Task details:
Write back every entry exactly as it reads, with the pictures left behind.

(Data to examine)

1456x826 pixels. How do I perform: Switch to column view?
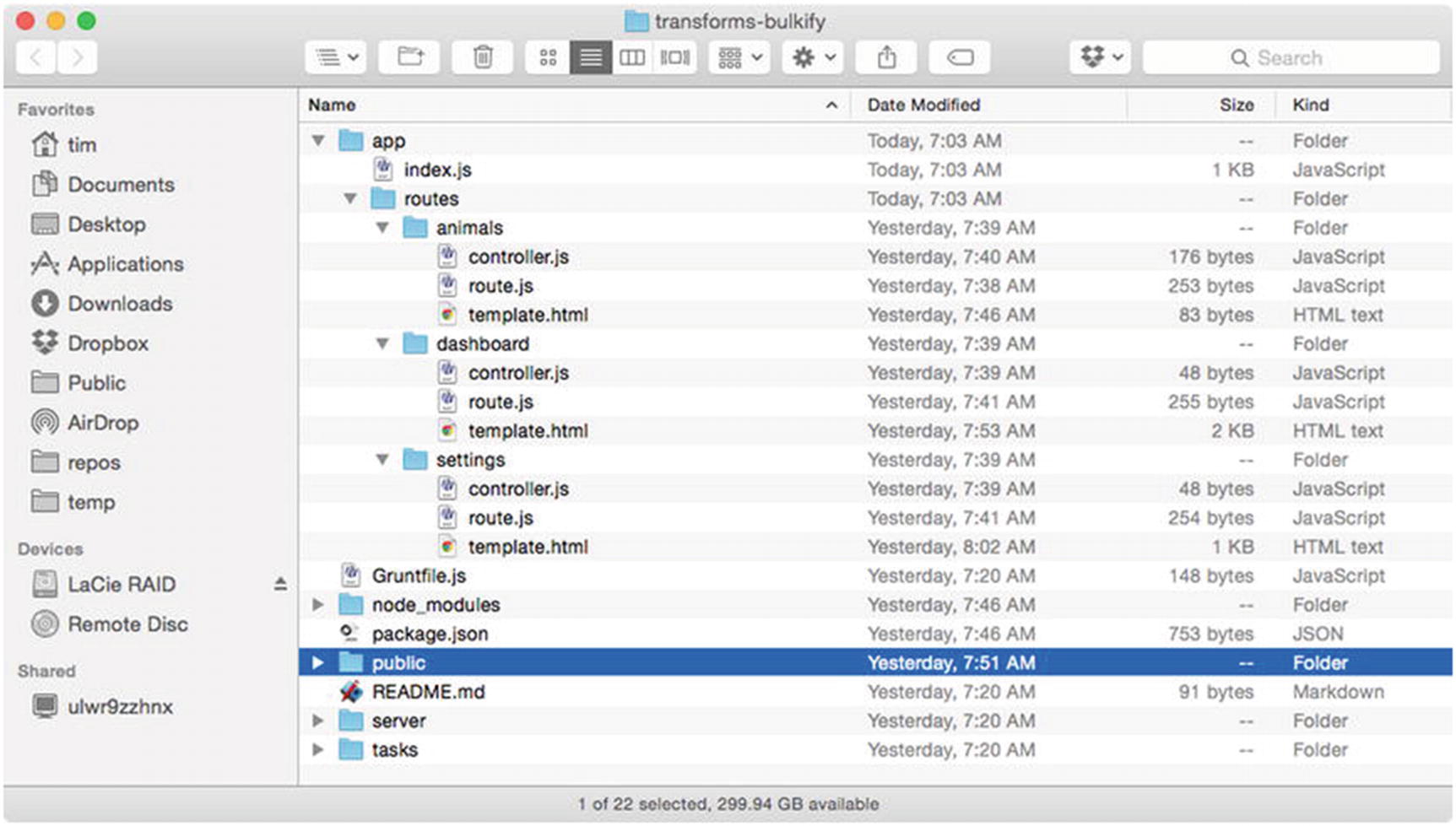[x=632, y=57]
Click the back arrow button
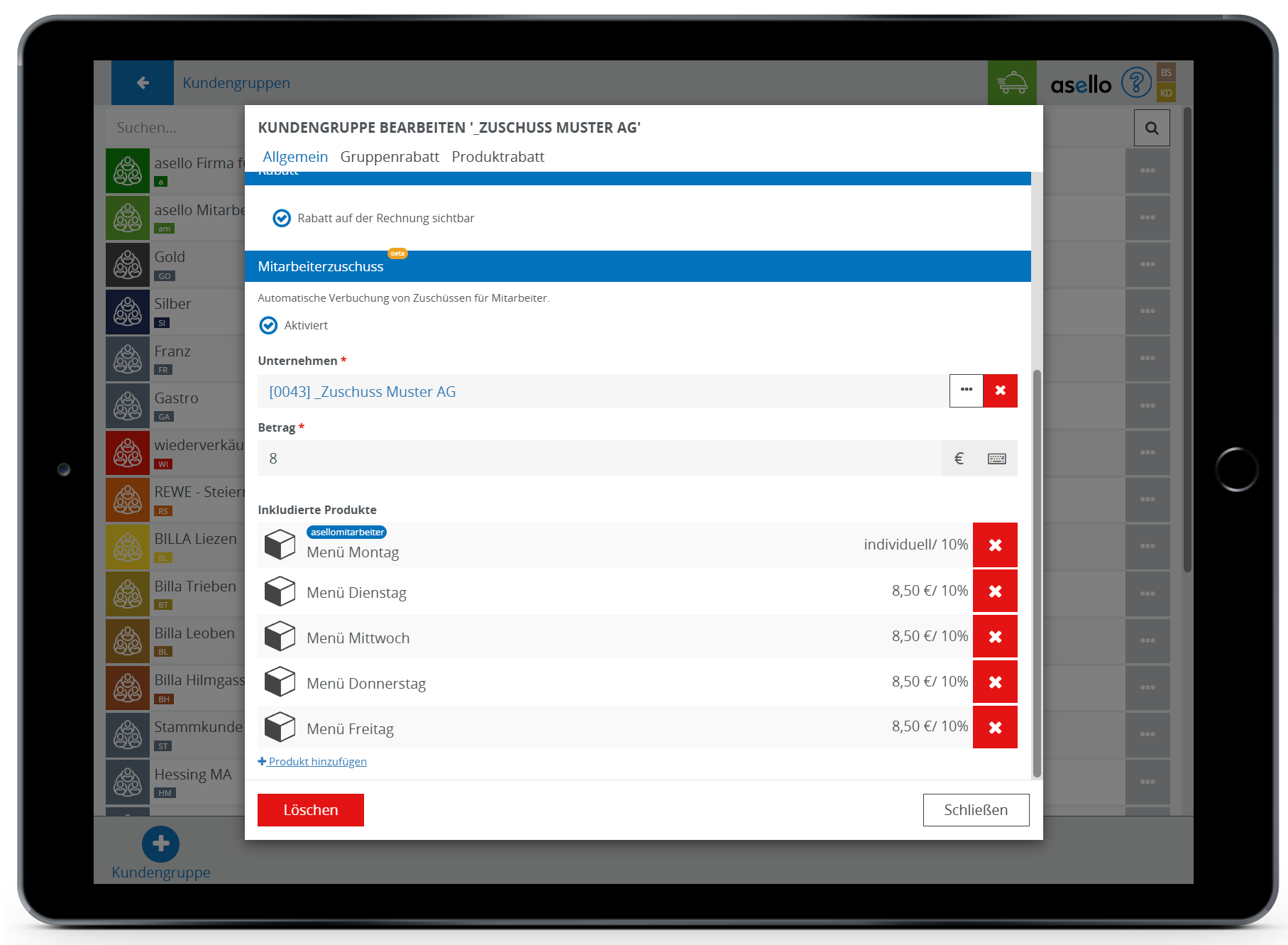The height and width of the screenshot is (945, 1288). coord(143,83)
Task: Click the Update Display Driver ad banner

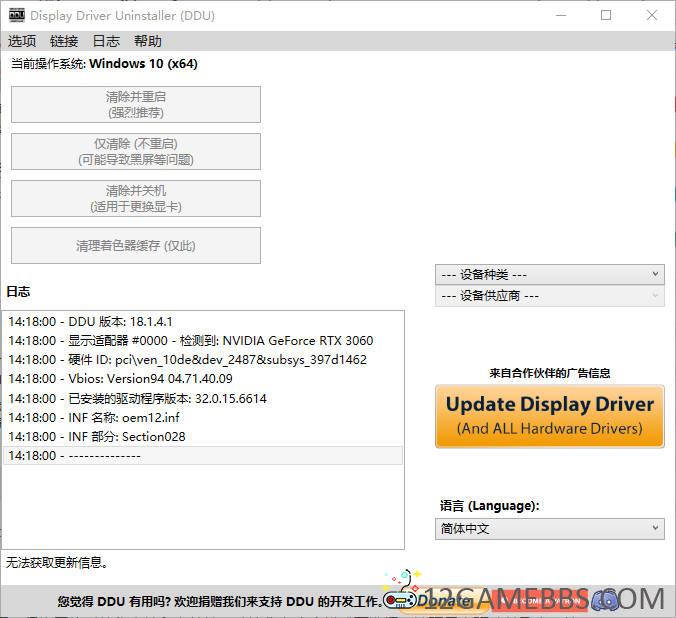Action: click(x=549, y=415)
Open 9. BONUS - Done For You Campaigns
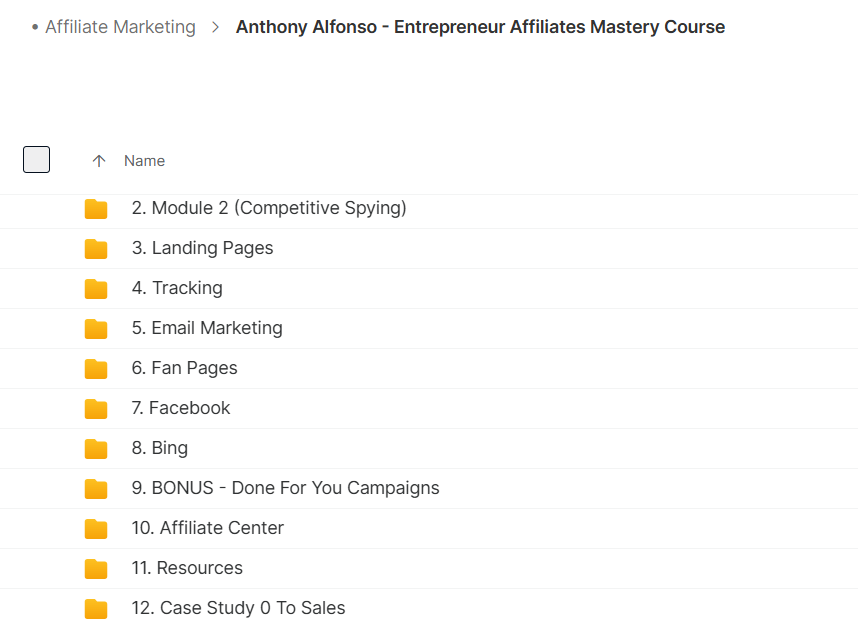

(End Data to examine)

Answer below:
1456x826 pixels. How do I perform: Switch to column view?
[x=632, y=57]
Click the back arrow button
The height and width of the screenshot is (945, 1288). coord(143,83)
Task: Click the Update Display Driver ad banner

Action: click(x=549, y=415)
Open 9. BONUS - Done For You Campaigns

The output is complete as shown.